Numa publicação na página da Amplificasom, entidade organizadora, o responsável André Mendes assina um texto no qual começa por assegurar que “o Amplifest não morreu” e vai regressar em 2018.

“Em 2015, depois da edição onde ainda hoje se fala daquele final de tarde/início de noite com Altar of Plagues, William Basinski e Converge, tínhamos decidido que uma eventual edição de 2016 só avançaria se fizesse sentido. A partir do momento em que fechamos Neurosis, o caminho para a sexta edição estava traçado. Foi, de facto, a mais especial de todas”, pode ler-se no texto que traça a história do festival para explicar a decisão.

O organizador acrescenta: “Organizar uma experiência destas apenas com duas pessoas, onde as mesmas têm outros empregos e compromissos sem apoios, fundos ou patrocínios e dependem exclusivamente da bilheteira é parvo. Mas nós somos loucos e parvos e estamos tranquilos em relação a isso. No entanto, com o passar do tempo, há um desgaste, mas mais do que um desgaste, é a falta de estímulo, é sentir que fizemos um trabalho brutal com todas as nossas energias, saber que o mesmo é reconhecido nacional e internacionalmente, mas querendo evoluir”.

Por várias razões elencadas ao longo do texto, André Mendes afirma que sentiram “então que um Amplifest 2017 nas mesmas condições que as edições anteriores não faz sentido”.

“Passa o futuro por ter o Amplifest numa cidade que o apoie tal como merece ser apoiado? Comprometer um pouco toda a filosofia e abrir portas a patrocínios que entendam a experiência? Abrir a porta a parceiros individuais que se queiram juntar a esta viagem? Subir o preço do bilhete para os parâmetros europeus? Manter tudo como está, mas adaptá-lo a uma experiência bienal daqui para a frente? O tempo o dirá”, escreveu o responsável da Amplificasom.

Desta forma, o Amplifest voltará quando se sentirem “preparados”, especialmente se houver a noção de que há “algo realmente distinto para oferecer no meio de todo este ruído que por aí anda”.

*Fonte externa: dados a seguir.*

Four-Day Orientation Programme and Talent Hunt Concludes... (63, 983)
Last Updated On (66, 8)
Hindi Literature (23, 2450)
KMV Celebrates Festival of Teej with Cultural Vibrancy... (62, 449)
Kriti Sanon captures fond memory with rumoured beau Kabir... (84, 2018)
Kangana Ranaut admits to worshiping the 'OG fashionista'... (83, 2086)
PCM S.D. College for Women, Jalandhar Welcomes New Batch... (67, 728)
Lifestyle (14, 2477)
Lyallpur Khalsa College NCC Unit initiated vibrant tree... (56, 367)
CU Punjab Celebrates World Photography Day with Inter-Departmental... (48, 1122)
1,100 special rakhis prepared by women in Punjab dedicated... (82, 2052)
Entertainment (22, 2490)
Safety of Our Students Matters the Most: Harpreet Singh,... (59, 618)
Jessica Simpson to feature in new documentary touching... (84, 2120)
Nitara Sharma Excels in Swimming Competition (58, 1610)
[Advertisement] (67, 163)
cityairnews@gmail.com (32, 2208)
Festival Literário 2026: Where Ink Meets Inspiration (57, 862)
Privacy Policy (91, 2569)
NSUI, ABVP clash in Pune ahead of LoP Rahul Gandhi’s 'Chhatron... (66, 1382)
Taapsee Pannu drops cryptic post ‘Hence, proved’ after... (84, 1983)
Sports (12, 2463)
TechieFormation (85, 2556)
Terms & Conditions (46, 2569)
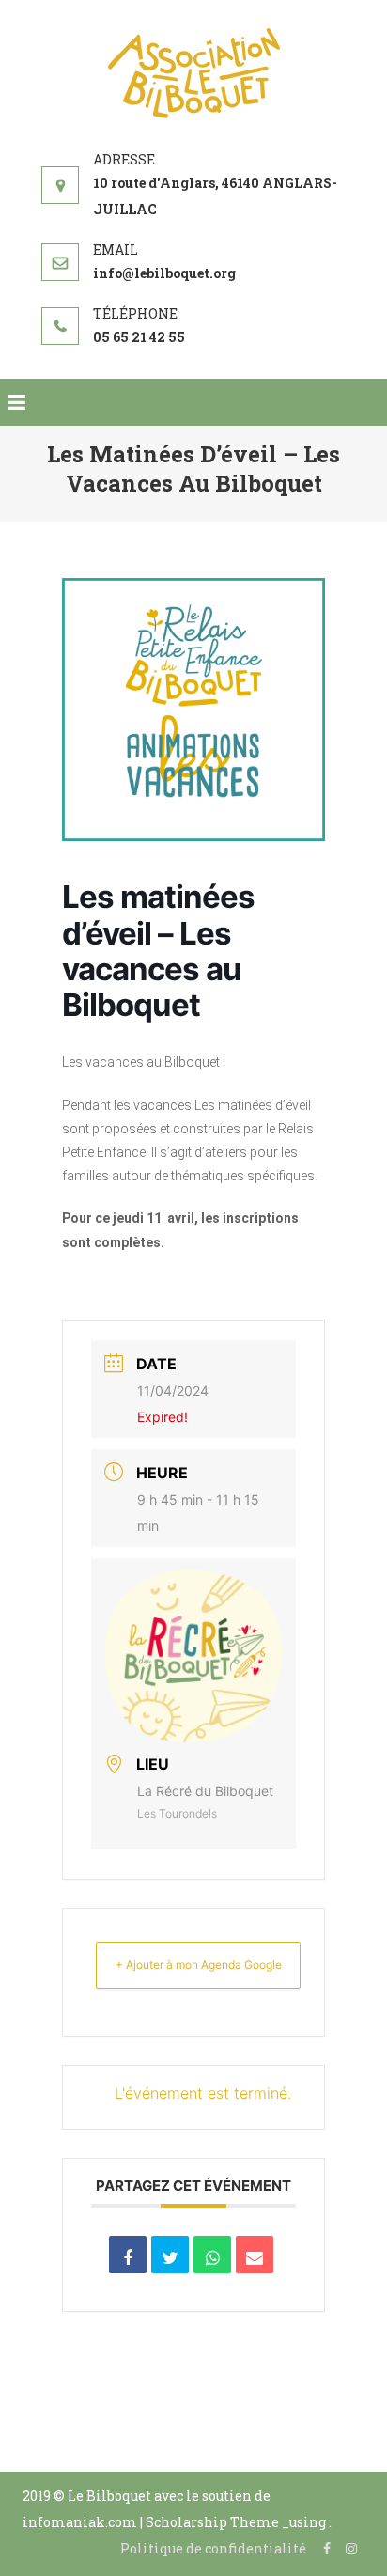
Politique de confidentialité (213, 2548)
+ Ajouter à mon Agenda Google (199, 1965)
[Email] (254, 2254)
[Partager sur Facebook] (128, 2254)
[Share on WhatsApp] (212, 2254)
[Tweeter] (170, 2254)
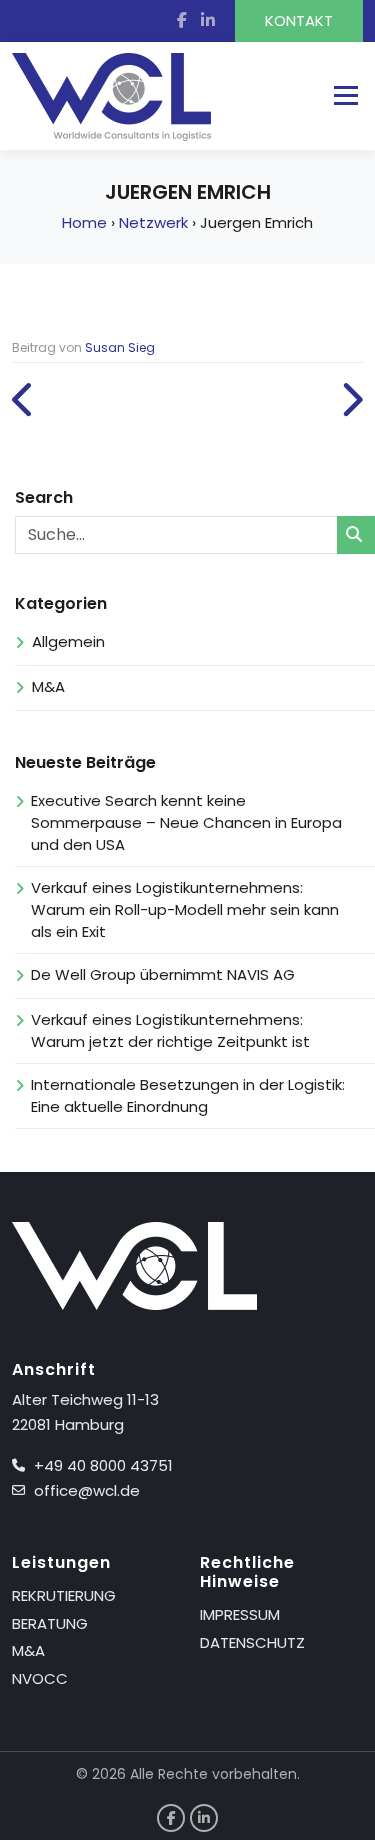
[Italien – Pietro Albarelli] (24, 400)
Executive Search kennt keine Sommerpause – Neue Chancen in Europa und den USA (186, 822)
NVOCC (40, 1678)
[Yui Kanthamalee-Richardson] (351, 400)
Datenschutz (252, 1642)
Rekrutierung (64, 1595)
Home (84, 222)
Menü (345, 95)
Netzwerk (153, 222)
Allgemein (68, 641)
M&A (48, 686)
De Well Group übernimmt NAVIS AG (165, 974)
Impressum (240, 1614)
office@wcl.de (87, 1490)
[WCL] (111, 97)
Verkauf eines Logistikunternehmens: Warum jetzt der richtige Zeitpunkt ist (170, 1030)
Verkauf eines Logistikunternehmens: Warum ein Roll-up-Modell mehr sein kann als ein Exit (185, 909)
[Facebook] (187, 21)
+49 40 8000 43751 (103, 1465)
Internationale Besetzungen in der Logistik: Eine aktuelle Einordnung (188, 1095)
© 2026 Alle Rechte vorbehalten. (188, 1774)
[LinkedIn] (218, 21)
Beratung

“O dinheiro nunca foi o catalisador de nada na Amplificasom e, mesmo sendo essencial para qualquer projeto, não é o que nos move. A música sim, é por ela que continuamos apaixonados. Vamos aproveitar esta pausa para refletir, mas também para continuarmos focados nos eventos Amplificasom, para nos envolvermos em novas aventuras, para continuarmos envolvidos em diferentes produções, no ‘booking’ e, verdade seja dita, para nos focarmos um pouco em nós próprios”, concluiu, abrindo a porta a sugestões por parte dos leitores e interessados.

No ano passado, André Mendes havia realçado à Lusa que o festival voltou a ser feito sem apoios privados, o que, se por um lado dificulta a gestão financeira do Amplifest, significa que o evento não é “refém nem de sala, nem de preço, nem de data, nem de conceito”.

“Pode haver um dia em que colocamos um ponto final neste conceito e fazemos uma coisa mais aberta à cidade. Ou um evento completamente diferente”, disse na altura André Mendes, que ressalvou que em 2016, pela primeira vez, contaram com assistência da Câmara Municipal do Porto.